Юрка Гусь - Козлов Вильям Федорович (электронные книги без регистрации TXT) 📗
— Эй, ребята! — закричал капитан.
Тишина. Лишь Тимаевка не спит, ворочается подо льдом. Да изредка слышно, как в разбросанные кругом воронки скатываются снежные комки.
— Разбомбило, — плаксиво сказал Колька. — Я говорил…
— Не каркай! — оборвал его капитан. — Эй, Гу-усь! — громче закричал он.

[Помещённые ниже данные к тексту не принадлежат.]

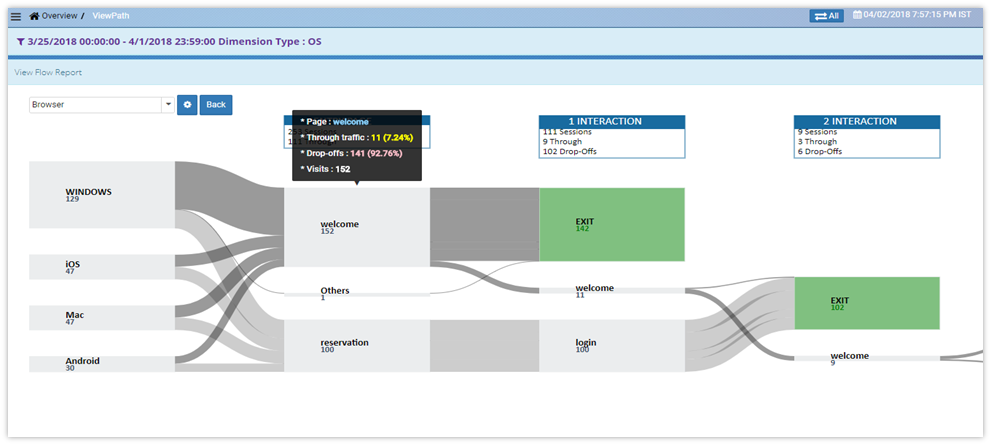Select the ViewPath breadcrumb

(x=109, y=16)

— Ста-ась, где вы-ы-ы? — заорал Колька.
— Чего кричишь? — недружелюбно спросил кто-то совсем рядом.
Колька обалдело завертел головой.
— Где? Эй, где вы?
— Разуй глаза — увидишь.
Из старой воронки, залепленный снегом, чуть живой от пережитого страха и холода, выбрался Стасик.
— Гусь? — Колькин голос дрогнул. — Нету его… Накрыло!

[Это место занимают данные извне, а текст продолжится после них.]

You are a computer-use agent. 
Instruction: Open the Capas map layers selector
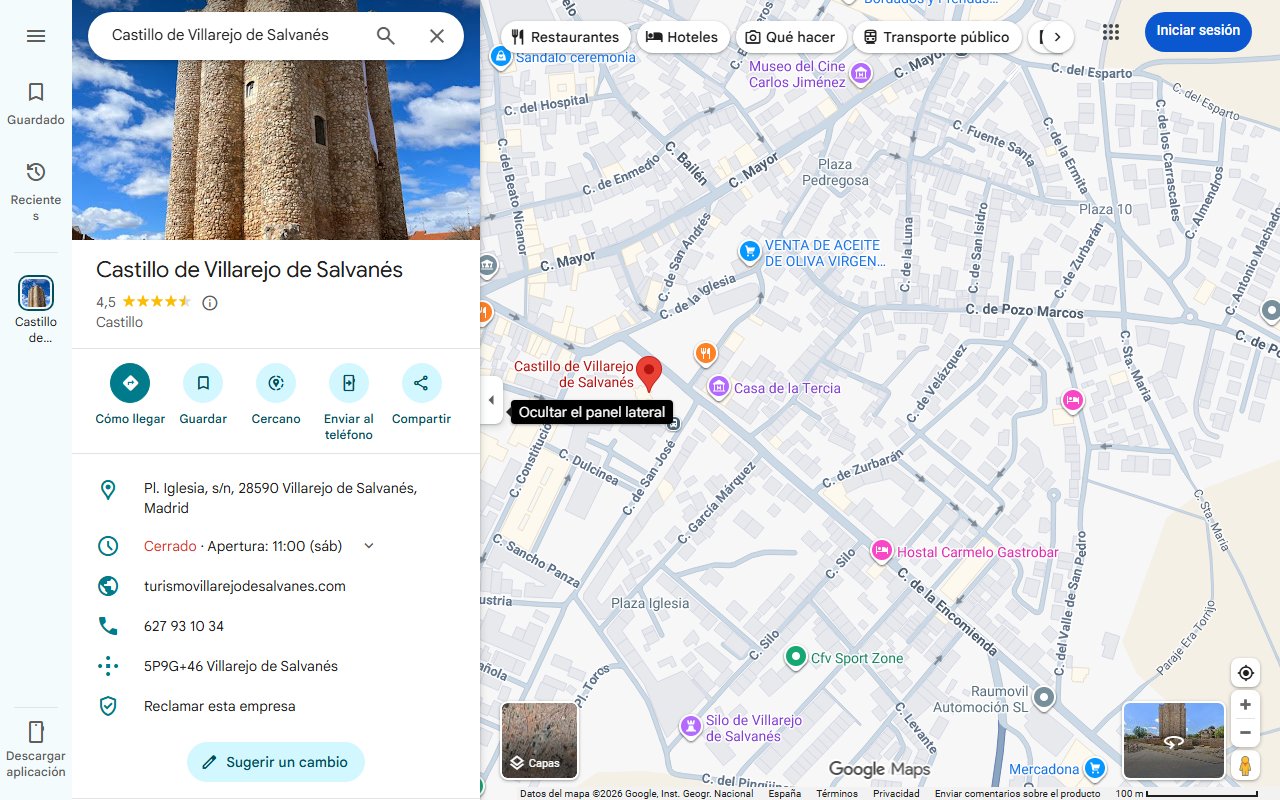539,740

— Помолчи ты! — с сердцем сказал Стасик. Он кинулся к воронке и помог выбраться Юрке. Пошатываясь, Гусь сделал несколько шагов и, хлопая глазами, уставился на капитана.
Капитан молча смотрел на ребят. В его раскосых глазах — веселое недоумение.

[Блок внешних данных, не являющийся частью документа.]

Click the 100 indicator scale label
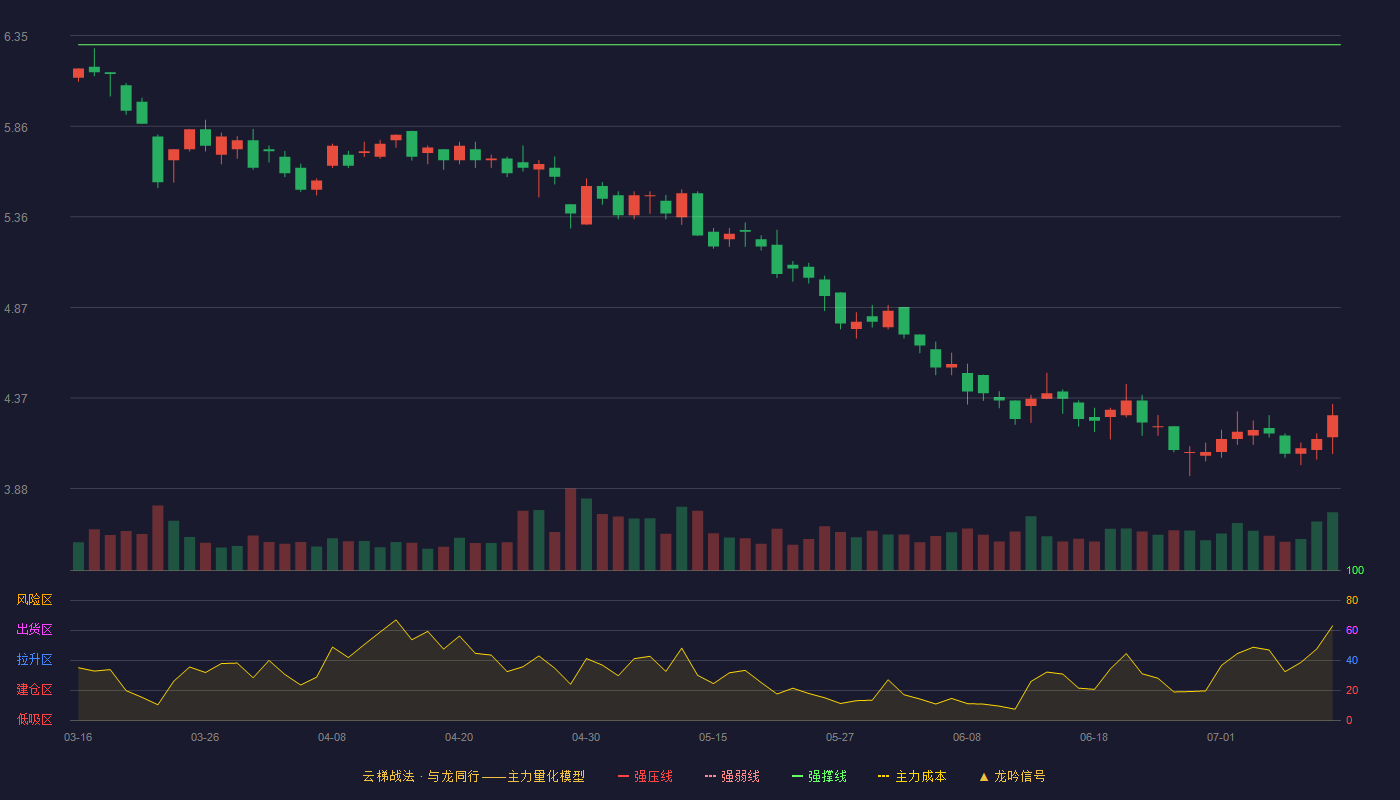The width and height of the screenshot is (1400, 800). (x=1355, y=571)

— Кто из вас устроил этот спектакль? — тихо спросил он.
— Кто! Ясно, Гусь, — сказал Колька. — Другой разве такое безобразие придумает? На станции все стекла вылетели.
— Ну что ты на самом деле? — толкнул его в бок Стасик и повернулся к капитану.
— Это мы… Оба.
— Ну? — повернулся капитан к Юрке. — Рассказывай, Гусь!
Юрка молчал. Драная шапка сбилась набок и чудом держалась на одном ухе. Он смотрел на капитана и шевелил губами.
— Ну, чего ты там бормочешь? — спросил капитан и нагнулся к нему.
Юрка широко раскрыл рот и вдруг громко загоготал:
— Ого-го-го!
— Ты что, парень? — Дядя Вася еще ниже нагнулся к Юрке.
Гусь стащил с головы солдатскую ушанку, постучал себя кулаком по круглой голове, прислушался:
— Звон в башке… Ду-у-у! — Он повернул к ребятам испуганное лицо. — Оглох я… как бабка Василиса. Стась, крикни-ка мне в ухо!
Стасик крикнул.
— Громче!
— Юр-р-р-ка-а! — во всю мочь заорал Стасик. — Слышишь?
Юрка схватился за уши, потер их.
— Теперь слышу. Только плохо. Гудит… проклятая… Ду-у-у!
Дядя Вася смотрел в зеленые Юркины разбойничьи глаза и говорил:
— Что прикажешь делать с тобой, Гусь? На гауптвахту тебя засадить? Ну что мне, Гусь, с тобой делать? А?
Юрка молчал. И непонятно было, слышал он это или нет. Улучив удобный момент, он выхватил из-за пазухи ракетницу и сунул в сугроб.
Капитан и виду не подал, что заметил. Не спеша расстегнул полушубок, стащил его и накинул оглохшему и замерзшему Юрке на плечи.
— Домой, герои! Быстро!
Ребята гуськом побрели по протоптанной в снегу дорожке. Юрка шел последним и все время оглядывался на дядю Васю, который почему-то отстал. И все-таки он не увидел, как капитан вытащил из сугроба еще теплую ракетницу и запихал ее в карман галифе.
ОБИДА
К голой спине будто ледяную глыбу приложили. Юрка ловит рукой ускользающую фуфайку, но поздно: фуфайка шлепается с печки на пол. Он вскакивает и больно ударяется головой в потолок.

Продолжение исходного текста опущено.